**TASK OBJECTIVE**
Quote the data below verbatim, from the line with "Screen dimensions: 364x227" to the line with "click(722, 214)", including both of those lines.

>> START AVAILABLE RECORDS

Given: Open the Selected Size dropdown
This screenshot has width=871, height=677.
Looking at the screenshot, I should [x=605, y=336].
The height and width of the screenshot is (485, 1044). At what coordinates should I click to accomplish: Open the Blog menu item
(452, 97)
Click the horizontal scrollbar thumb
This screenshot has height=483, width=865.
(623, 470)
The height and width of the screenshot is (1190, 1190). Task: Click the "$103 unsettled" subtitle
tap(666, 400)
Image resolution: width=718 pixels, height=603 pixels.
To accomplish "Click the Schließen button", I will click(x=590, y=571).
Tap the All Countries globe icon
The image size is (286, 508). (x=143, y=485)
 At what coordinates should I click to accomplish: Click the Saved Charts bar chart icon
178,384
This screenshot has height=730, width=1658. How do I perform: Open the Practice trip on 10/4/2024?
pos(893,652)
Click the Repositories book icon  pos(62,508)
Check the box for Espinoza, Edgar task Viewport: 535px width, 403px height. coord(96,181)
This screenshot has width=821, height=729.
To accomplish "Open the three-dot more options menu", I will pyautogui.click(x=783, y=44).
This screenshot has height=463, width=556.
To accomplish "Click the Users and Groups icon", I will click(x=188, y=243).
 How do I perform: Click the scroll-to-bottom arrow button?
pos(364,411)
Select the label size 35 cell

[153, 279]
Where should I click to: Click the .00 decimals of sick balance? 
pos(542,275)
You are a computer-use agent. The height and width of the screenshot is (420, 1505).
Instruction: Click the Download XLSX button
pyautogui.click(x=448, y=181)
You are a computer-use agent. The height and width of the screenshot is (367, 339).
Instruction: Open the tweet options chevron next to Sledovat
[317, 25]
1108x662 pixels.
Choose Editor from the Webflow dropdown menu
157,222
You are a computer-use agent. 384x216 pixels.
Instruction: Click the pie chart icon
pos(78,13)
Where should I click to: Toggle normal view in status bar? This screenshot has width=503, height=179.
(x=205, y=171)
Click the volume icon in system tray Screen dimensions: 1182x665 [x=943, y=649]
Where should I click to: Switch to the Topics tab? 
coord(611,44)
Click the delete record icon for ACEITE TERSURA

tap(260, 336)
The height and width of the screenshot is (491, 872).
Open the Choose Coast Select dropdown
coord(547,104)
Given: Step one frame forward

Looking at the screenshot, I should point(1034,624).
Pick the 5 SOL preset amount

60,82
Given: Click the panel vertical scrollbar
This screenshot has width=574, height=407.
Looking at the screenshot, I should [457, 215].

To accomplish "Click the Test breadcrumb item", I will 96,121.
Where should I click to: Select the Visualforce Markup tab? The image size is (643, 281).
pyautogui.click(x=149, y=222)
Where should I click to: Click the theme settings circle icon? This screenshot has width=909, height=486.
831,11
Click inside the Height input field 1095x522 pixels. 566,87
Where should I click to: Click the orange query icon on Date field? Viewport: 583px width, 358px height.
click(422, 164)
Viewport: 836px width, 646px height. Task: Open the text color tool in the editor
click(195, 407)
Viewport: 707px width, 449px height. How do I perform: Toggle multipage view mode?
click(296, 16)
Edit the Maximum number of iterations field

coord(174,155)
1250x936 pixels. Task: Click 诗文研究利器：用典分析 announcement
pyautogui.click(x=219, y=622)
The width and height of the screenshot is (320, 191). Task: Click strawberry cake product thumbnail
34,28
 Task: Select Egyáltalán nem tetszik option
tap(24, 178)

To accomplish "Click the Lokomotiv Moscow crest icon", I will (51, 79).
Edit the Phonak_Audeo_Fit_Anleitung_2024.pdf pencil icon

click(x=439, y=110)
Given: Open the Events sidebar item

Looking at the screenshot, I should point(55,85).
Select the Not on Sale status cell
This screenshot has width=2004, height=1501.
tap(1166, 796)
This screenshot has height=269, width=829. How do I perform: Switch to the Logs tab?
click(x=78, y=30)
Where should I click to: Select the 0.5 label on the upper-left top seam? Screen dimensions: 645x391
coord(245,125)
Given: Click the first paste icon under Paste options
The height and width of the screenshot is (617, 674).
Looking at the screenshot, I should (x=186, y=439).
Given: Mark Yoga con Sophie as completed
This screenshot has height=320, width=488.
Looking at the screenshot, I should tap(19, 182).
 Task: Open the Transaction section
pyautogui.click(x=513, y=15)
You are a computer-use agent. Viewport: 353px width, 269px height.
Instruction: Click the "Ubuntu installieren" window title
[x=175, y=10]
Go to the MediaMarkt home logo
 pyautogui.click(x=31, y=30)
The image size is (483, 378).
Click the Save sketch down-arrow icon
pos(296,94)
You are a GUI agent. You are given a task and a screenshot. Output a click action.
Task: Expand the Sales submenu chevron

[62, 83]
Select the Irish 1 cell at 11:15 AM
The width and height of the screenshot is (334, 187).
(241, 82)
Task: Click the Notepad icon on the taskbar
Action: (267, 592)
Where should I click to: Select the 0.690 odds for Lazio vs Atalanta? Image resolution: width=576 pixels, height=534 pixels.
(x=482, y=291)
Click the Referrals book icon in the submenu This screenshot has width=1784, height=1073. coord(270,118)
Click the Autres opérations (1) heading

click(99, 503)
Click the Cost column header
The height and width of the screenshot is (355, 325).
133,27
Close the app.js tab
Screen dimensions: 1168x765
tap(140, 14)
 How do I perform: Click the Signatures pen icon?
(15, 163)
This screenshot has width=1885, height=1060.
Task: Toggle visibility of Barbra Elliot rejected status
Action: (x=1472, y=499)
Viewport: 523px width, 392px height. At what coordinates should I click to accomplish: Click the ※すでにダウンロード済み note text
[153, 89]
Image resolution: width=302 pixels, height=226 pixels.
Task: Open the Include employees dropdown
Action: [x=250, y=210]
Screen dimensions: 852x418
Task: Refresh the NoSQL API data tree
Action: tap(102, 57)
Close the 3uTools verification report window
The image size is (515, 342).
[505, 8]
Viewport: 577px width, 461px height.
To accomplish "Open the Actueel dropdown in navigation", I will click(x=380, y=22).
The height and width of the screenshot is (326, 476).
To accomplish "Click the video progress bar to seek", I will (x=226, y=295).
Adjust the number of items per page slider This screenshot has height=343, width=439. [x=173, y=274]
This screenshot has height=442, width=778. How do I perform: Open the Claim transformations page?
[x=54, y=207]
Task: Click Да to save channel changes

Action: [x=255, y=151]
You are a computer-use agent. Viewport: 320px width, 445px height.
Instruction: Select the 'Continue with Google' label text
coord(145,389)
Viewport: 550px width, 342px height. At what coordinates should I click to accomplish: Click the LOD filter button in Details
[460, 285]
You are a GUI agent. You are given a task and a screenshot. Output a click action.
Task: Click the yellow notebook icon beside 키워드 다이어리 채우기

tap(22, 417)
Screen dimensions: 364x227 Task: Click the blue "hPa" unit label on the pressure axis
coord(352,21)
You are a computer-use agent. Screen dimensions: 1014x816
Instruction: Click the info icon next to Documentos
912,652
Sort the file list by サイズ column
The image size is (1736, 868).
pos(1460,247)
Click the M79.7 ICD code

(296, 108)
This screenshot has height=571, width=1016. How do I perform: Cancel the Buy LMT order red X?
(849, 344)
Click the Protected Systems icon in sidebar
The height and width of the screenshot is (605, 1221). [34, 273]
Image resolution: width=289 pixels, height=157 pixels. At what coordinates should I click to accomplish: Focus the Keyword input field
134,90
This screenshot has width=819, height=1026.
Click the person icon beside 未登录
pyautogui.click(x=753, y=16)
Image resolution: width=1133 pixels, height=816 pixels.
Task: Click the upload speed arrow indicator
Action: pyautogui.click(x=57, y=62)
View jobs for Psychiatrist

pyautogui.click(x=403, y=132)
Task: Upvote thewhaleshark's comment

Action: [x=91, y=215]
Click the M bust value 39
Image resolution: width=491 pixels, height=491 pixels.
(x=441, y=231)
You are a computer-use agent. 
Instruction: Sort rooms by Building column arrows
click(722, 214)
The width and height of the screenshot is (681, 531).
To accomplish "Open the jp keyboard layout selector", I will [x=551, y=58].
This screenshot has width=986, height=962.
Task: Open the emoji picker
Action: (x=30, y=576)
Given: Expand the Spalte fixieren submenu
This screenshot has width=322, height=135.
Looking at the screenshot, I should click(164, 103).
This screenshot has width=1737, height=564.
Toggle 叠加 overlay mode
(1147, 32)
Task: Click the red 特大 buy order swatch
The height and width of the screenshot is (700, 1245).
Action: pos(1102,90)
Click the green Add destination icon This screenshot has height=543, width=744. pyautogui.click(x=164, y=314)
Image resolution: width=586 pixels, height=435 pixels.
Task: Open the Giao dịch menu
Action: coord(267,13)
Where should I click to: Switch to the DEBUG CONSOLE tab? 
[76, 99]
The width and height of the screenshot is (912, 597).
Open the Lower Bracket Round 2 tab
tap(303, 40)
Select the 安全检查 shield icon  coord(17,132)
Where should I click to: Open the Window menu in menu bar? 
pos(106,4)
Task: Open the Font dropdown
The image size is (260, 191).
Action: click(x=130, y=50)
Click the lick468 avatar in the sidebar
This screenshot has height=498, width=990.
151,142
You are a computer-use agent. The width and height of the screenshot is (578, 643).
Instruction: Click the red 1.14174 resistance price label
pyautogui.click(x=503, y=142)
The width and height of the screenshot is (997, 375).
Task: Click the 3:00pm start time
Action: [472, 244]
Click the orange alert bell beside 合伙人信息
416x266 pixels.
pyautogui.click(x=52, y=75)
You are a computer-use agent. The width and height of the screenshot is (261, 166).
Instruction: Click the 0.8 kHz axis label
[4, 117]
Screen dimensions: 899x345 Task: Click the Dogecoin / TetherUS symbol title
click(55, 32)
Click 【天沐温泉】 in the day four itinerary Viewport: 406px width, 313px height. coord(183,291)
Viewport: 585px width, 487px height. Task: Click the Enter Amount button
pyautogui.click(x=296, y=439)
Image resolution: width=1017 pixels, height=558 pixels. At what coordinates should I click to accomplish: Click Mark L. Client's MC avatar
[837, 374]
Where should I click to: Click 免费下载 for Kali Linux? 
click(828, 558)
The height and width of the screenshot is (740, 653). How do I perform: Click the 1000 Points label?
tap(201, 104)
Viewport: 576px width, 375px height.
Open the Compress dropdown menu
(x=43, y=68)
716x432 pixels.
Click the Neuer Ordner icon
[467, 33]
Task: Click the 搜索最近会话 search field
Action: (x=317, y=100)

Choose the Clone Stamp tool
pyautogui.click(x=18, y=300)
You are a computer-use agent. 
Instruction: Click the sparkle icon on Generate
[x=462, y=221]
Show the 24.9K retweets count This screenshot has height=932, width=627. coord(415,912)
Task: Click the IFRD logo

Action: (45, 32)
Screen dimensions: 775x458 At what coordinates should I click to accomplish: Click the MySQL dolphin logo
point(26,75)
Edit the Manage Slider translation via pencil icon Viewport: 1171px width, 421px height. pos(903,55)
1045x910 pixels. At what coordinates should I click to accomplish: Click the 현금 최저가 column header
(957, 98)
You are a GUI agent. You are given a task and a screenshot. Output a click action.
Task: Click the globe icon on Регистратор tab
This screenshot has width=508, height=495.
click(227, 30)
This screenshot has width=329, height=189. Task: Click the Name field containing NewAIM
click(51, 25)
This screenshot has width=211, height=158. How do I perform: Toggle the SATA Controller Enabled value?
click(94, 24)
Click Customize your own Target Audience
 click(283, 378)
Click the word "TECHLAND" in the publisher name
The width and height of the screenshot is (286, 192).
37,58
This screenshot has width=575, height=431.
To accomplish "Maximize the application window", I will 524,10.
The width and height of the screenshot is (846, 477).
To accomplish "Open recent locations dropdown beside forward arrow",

>> END AVAILABLE RECORDS

**RESPONSE TO THIS TASK**
Screen dimensions: 364x227 Task: Click the blue "hPa" unit label on the pressure axis
coord(352,21)
You are a computer-use agent. Screen dimensions: 1014x816
Instruction: Click the info icon next to Documentos
912,652
Sort the file list by サイズ column
The image size is (1736, 868).
pos(1460,247)
Click the M79.7 ICD code

(296, 108)
This screenshot has height=571, width=1016. How do I perform: Cancel the Buy LMT order red X?
(849, 344)
Click the Protected Systems icon in sidebar
The height and width of the screenshot is (605, 1221). [34, 273]
Image resolution: width=289 pixels, height=157 pixels. At what coordinates should I click to accomplish: Focus the Keyword input field
134,90
This screenshot has width=819, height=1026.
Click the person icon beside 未登录
pyautogui.click(x=753, y=16)
Image resolution: width=1133 pixels, height=816 pixels.
Task: Click the upload speed arrow indicator
Action: pyautogui.click(x=57, y=62)
View jobs for Psychiatrist

pyautogui.click(x=403, y=132)
Task: Upvote thewhaleshark's comment

Action: [x=91, y=215]
Click the M bust value 39
Image resolution: width=491 pixels, height=491 pixels.
(x=441, y=231)
You are a computer-use agent. 
Instruction: Sort rooms by Building column arrows
click(722, 214)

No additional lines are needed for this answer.